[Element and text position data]

'''

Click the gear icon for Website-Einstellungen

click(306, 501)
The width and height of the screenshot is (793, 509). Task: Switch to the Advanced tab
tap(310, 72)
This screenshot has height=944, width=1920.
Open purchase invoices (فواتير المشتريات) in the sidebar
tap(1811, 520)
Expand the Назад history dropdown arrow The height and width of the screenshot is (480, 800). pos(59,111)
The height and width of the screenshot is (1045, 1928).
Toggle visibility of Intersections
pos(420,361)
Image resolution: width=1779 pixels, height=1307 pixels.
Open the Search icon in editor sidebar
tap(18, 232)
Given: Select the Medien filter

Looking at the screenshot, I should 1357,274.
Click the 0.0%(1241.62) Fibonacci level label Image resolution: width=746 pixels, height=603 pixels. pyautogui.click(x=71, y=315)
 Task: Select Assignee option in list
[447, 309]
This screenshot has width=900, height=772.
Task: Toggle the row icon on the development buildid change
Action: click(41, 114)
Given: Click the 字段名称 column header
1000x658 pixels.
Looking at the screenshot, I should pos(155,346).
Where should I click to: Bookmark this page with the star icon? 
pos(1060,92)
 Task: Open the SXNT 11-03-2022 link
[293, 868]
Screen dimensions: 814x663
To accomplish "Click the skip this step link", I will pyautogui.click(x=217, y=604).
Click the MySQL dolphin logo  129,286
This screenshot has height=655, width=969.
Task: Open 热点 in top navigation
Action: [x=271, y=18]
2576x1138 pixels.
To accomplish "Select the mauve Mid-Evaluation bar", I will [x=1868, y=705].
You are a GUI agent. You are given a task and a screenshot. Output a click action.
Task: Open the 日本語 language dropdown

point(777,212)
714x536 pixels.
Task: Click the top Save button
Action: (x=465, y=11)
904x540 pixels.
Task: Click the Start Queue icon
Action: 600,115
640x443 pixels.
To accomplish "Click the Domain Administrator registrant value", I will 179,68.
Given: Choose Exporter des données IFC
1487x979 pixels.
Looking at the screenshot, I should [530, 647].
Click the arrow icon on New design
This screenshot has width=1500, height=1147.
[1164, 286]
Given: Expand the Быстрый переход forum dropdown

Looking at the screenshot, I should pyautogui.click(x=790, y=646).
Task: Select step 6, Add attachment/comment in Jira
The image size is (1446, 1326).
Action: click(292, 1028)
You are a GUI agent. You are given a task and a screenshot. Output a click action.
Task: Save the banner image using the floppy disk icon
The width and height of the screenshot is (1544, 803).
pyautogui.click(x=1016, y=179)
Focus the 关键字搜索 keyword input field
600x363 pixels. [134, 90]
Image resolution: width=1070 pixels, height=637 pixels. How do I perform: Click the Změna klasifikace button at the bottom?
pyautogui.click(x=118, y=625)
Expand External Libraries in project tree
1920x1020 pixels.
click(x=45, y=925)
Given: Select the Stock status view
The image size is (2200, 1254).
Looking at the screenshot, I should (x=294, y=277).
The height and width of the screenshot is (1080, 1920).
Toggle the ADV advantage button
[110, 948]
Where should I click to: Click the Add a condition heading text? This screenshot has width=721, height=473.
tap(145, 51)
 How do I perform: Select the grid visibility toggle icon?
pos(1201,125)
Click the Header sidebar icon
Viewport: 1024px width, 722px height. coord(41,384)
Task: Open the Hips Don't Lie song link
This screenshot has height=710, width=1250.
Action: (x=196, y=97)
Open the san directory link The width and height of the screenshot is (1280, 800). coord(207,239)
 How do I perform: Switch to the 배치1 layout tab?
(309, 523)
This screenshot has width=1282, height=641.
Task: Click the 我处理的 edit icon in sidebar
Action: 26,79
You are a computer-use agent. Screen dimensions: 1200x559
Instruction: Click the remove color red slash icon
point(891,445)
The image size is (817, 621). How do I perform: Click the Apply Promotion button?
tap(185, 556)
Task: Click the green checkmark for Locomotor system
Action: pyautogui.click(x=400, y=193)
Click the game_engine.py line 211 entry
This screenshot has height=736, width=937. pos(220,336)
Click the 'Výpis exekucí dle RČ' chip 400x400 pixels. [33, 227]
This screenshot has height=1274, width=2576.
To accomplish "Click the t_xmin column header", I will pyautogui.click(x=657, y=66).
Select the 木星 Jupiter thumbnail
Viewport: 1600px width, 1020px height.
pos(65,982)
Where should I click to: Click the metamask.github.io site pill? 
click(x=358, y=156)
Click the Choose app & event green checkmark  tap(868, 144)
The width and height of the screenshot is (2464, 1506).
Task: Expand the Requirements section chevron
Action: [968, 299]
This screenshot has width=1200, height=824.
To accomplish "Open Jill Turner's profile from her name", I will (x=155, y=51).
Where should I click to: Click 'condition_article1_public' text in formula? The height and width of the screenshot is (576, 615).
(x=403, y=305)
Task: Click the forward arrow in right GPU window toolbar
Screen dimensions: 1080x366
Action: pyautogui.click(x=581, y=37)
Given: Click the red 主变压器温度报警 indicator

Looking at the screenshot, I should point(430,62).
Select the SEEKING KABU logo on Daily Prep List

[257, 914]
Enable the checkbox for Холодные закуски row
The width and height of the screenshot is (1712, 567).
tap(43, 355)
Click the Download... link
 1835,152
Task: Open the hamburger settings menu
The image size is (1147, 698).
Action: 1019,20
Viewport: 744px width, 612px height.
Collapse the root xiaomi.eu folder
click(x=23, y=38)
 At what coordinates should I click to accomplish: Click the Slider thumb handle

'''

### Your task
Return each of the entries above verbatim, line for line, with nothing changed.

### Solution to the exercise
Click the gear icon for Website-Einstellungen

click(306, 501)
The width and height of the screenshot is (793, 509). Task: Switch to the Advanced tab
tap(310, 72)
This screenshot has height=944, width=1920.
Open purchase invoices (فواتير المشتريات) in the sidebar
tap(1811, 520)
Expand the Назад history dropdown arrow The height and width of the screenshot is (480, 800). pos(59,111)
The height and width of the screenshot is (1045, 1928).
Toggle visibility of Intersections
pos(420,361)
Image resolution: width=1779 pixels, height=1307 pixels.
Open the Search icon in editor sidebar
tap(18, 232)
Given: Select the Medien filter

Looking at the screenshot, I should 1357,274.
Click the 0.0%(1241.62) Fibonacci level label Image resolution: width=746 pixels, height=603 pixels. pyautogui.click(x=71, y=315)
 Task: Select Assignee option in list
[447, 309]
This screenshot has width=900, height=772.
Task: Toggle the row icon on the development buildid change
Action: click(41, 114)
Given: Click the 字段名称 column header
1000x658 pixels.
Looking at the screenshot, I should pos(155,346).
Where should I click to: Bookmark this page with the star icon? 
pos(1060,92)
 Task: Open the SXNT 11-03-2022 link
[293, 868]
Screen dimensions: 814x663
To accomplish "Click the skip this step link", I will pyautogui.click(x=217, y=604).
Click the MySQL dolphin logo  129,286
This screenshot has height=655, width=969.
Task: Open 热点 in top navigation
Action: [x=271, y=18]
2576x1138 pixels.
To accomplish "Select the mauve Mid-Evaluation bar", I will [x=1868, y=705].
You are a GUI agent. You are given a task and a screenshot. Output a click action.
Task: Open the 日本語 language dropdown

point(777,212)
714x536 pixels.
Task: Click the top Save button
Action: (x=465, y=11)
904x540 pixels.
Task: Click the Start Queue icon
Action: 600,115
640x443 pixels.
To accomplish "Click the Domain Administrator registrant value", I will 179,68.
Given: Choose Exporter des données IFC
1487x979 pixels.
Looking at the screenshot, I should [530, 647].
Click the arrow icon on New design
This screenshot has width=1500, height=1147.
[1164, 286]
Given: Expand the Быстрый переход forum dropdown

Looking at the screenshot, I should pyautogui.click(x=790, y=646).
Task: Select step 6, Add attachment/comment in Jira
The image size is (1446, 1326).
Action: click(292, 1028)
You are a GUI agent. You are given a task and a screenshot. Output a click action.
Task: Save the banner image using the floppy disk icon
The width and height of the screenshot is (1544, 803).
pyautogui.click(x=1016, y=179)
Focus the 关键字搜索 keyword input field
600x363 pixels. [134, 90]
Image resolution: width=1070 pixels, height=637 pixels. How do I perform: Click the Změna klasifikace button at the bottom?
pyautogui.click(x=118, y=625)
Expand External Libraries in project tree
1920x1020 pixels.
click(x=45, y=925)
Given: Select the Stock status view
The image size is (2200, 1254).
Looking at the screenshot, I should (x=294, y=277).
The height and width of the screenshot is (1080, 1920).
Toggle the ADV advantage button
[110, 948]
Where should I click to: Click the Add a condition heading text? This screenshot has width=721, height=473.
tap(145, 51)
 How do I perform: Select the grid visibility toggle icon?
pos(1201,125)
Click the Header sidebar icon
Viewport: 1024px width, 722px height. coord(41,384)
Task: Open the Hips Don't Lie song link
This screenshot has height=710, width=1250.
Action: (x=196, y=97)
Open the san directory link The width and height of the screenshot is (1280, 800). coord(207,239)
 How do I perform: Switch to the 배치1 layout tab?
(309, 523)
This screenshot has width=1282, height=641.
Task: Click the 我处理的 edit icon in sidebar
Action: 26,79
You are a computer-use agent. Screen dimensions: 1200x559
Instruction: Click the remove color red slash icon
point(891,445)
The image size is (817, 621). How do I perform: Click the Apply Promotion button?
tap(185, 556)
Task: Click the green checkmark for Locomotor system
Action: pyautogui.click(x=400, y=193)
Click the game_engine.py line 211 entry
This screenshot has height=736, width=937. pos(220,336)
Click the 'Výpis exekucí dle RČ' chip 400x400 pixels. [33, 227]
This screenshot has height=1274, width=2576.
To accomplish "Click the t_xmin column header", I will pyautogui.click(x=657, y=66).
Select the 木星 Jupiter thumbnail
Viewport: 1600px width, 1020px height.
pos(65,982)
Where should I click to: Click the metamask.github.io site pill? 
click(x=358, y=156)
Click the Choose app & event green checkmark  tap(868, 144)
The width and height of the screenshot is (2464, 1506).
Task: Expand the Requirements section chevron
Action: [968, 299]
This screenshot has width=1200, height=824.
To accomplish "Open Jill Turner's profile from her name", I will (x=155, y=51).
Where should I click to: Click 'condition_article1_public' text in formula? The height and width of the screenshot is (576, 615).
(x=403, y=305)
Task: Click the forward arrow in right GPU window toolbar
Screen dimensions: 1080x366
Action: pyautogui.click(x=581, y=37)
Given: Click the red 主变压器温度报警 indicator

Looking at the screenshot, I should point(430,62).
Select the SEEKING KABU logo on Daily Prep List

[257, 914]
Enable the checkbox for Холодные закуски row
The width and height of the screenshot is (1712, 567).
tap(43, 355)
Click the Download... link
 1835,152
Task: Open the hamburger settings menu
The image size is (1147, 698).
Action: 1019,20
Viewport: 744px width, 612px height.
Collapse the root xiaomi.eu folder
click(x=23, y=38)
 At what coordinates should I click to accomplish: Click the Slider thumb handle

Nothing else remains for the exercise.